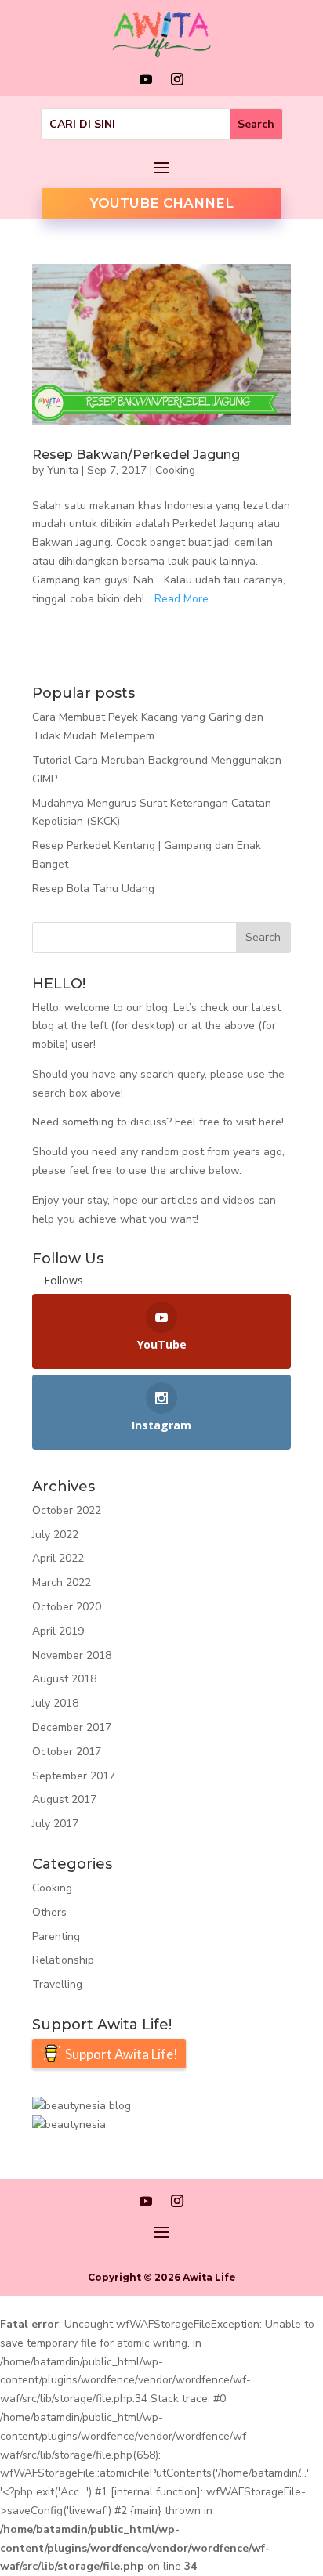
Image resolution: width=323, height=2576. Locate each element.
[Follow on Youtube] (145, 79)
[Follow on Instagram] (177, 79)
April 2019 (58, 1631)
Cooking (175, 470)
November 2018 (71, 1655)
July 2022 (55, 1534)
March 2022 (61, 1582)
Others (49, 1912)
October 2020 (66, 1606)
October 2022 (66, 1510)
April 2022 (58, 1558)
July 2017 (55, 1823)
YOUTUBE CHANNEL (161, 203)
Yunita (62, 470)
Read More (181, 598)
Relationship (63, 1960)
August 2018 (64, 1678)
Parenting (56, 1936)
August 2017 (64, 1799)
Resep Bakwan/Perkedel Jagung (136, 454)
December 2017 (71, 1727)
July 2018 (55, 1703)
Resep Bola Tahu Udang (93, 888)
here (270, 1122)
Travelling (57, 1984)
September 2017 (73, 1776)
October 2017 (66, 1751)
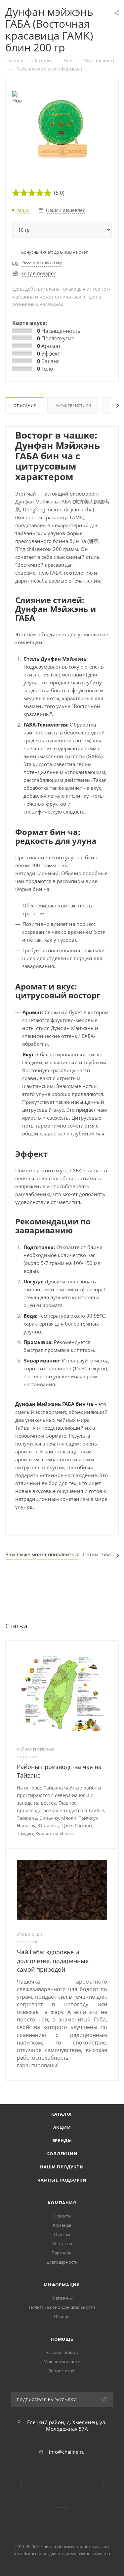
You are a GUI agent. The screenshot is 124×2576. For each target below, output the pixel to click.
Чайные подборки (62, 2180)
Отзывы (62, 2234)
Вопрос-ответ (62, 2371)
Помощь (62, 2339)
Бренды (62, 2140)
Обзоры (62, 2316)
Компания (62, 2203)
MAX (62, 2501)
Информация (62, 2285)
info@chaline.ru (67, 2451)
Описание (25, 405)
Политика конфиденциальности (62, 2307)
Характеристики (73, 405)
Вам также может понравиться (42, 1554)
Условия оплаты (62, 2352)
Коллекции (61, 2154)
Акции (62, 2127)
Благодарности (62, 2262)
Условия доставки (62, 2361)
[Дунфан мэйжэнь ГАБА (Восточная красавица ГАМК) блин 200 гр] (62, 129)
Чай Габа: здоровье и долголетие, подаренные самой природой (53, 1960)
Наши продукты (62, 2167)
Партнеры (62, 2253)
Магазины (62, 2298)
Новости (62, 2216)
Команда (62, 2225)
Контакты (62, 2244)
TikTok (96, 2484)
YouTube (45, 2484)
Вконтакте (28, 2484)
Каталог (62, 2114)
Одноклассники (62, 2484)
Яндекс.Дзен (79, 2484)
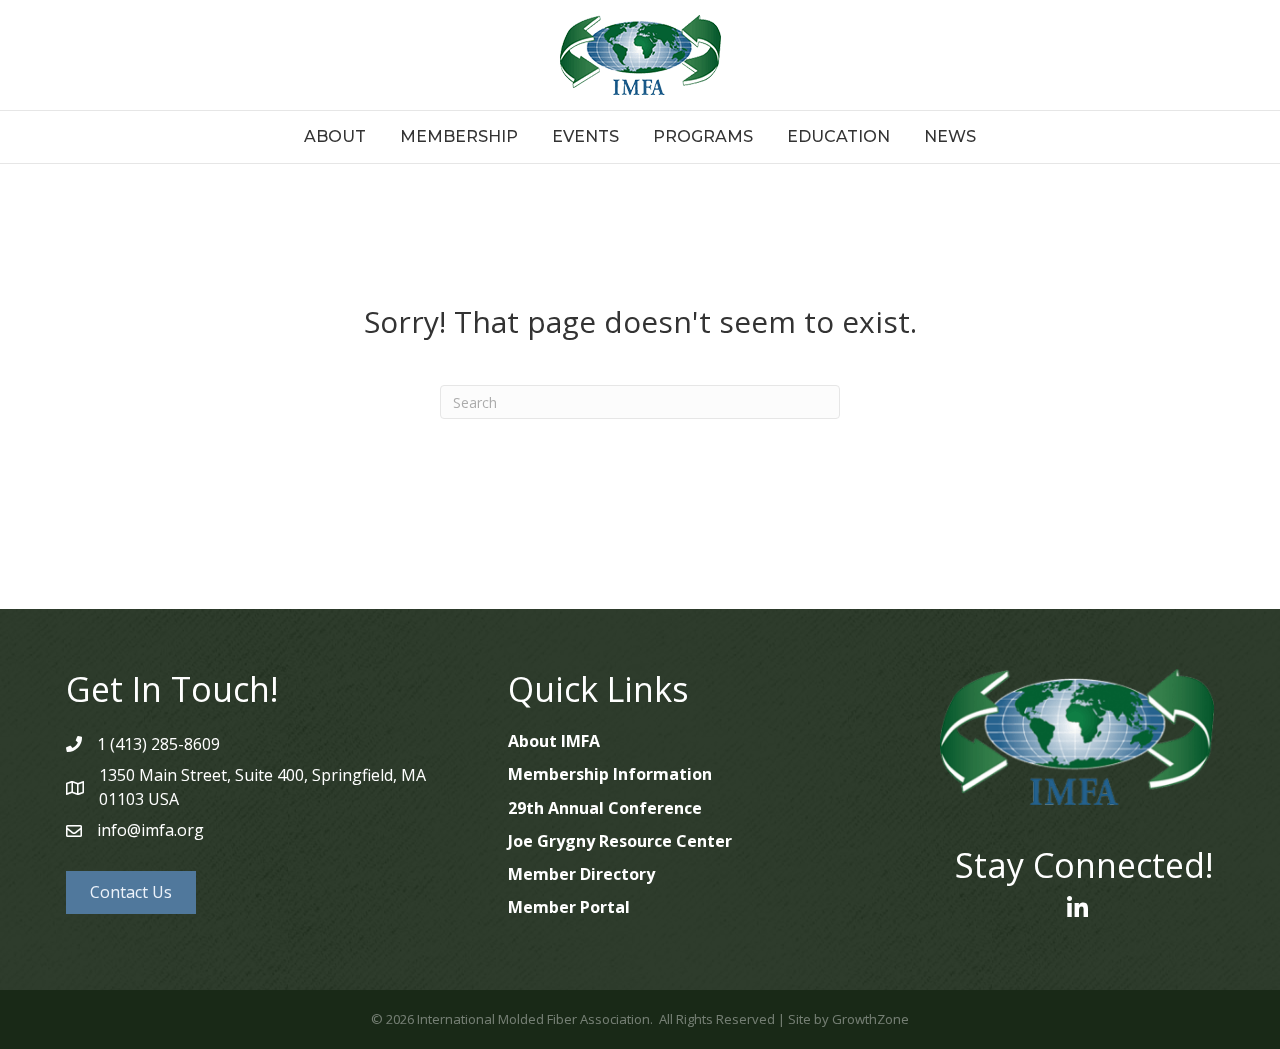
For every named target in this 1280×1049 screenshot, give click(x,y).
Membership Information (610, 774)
::::::::::
■ **TASK STATEMENT**: Please retype the data exactly. The pictures do not go in.

■ **TASK RESPONSE**:
Image resolution: width=323, height=2576. Locate each element.
[Follow on Youtube] (145, 79)
[Follow on Instagram] (177, 79)
April 2019 (58, 1631)
Cooking (175, 470)
November 2018 (71, 1655)
July 2022 (55, 1534)
March 2022 (61, 1582)
Others (49, 1912)
October 2020 (66, 1606)
October 2022 (66, 1510)
April 2022 (58, 1558)
July 2017 (55, 1823)
YOUTUBE CHANNEL (161, 203)
Yunita (62, 470)
Read More (181, 598)
Relationship (63, 1960)
August 2018 (64, 1678)
Parenting (56, 1936)
August 2017 (64, 1799)
Resep Bakwan/Perkedel Jagung (136, 454)
December 2017 (71, 1727)
July 2018 (55, 1703)
Resep Bola Tahu Udang (93, 888)
here (270, 1122)
Travelling (57, 1984)
September 2017 (73, 1776)
October 2017 (66, 1751)
You are a GUI agent. The screenshot is 124×2576. For each target below, output the pixel to click.
Чайные подборки (62, 2180)
Отзывы (62, 2234)
Вопрос-ответ (62, 2371)
Помощь (62, 2339)
Бренды (62, 2140)
Обзоры (62, 2316)
Компания (62, 2203)
MAX (62, 2501)
Информация (62, 2285)
info@chaline.ru (67, 2451)
Описание (25, 405)
Политика конфиденциальности (62, 2307)
Характеристики (73, 405)
Вам также может понравиться (42, 1554)
Условия оплаты (62, 2352)
Коллекции (61, 2154)
Акции (62, 2127)
Благодарности (62, 2262)
Условия доставки (62, 2361)
[Дунфан мэйжэнь ГАБА (Восточная красавица ГАМК) блин 200 гр] (62, 129)
Чай Габа: здоровье и долголетие, подаренные самой природой (53, 1960)
Наши продукты (62, 2167)
Партнеры (62, 2253)
Магазины (62, 2298)
Новости (62, 2216)
Команда (62, 2225)
Контакты (62, 2244)
TikTok (96, 2484)
YouTube (45, 2484)
Вконтакте (28, 2484)
Каталог (62, 2114)
Одноклассники (62, 2484)
Яндекс.Дзен (79, 2484)
For every named target in this 1280×1049 screenshot, give click(x,y).
Membership Information (610, 774)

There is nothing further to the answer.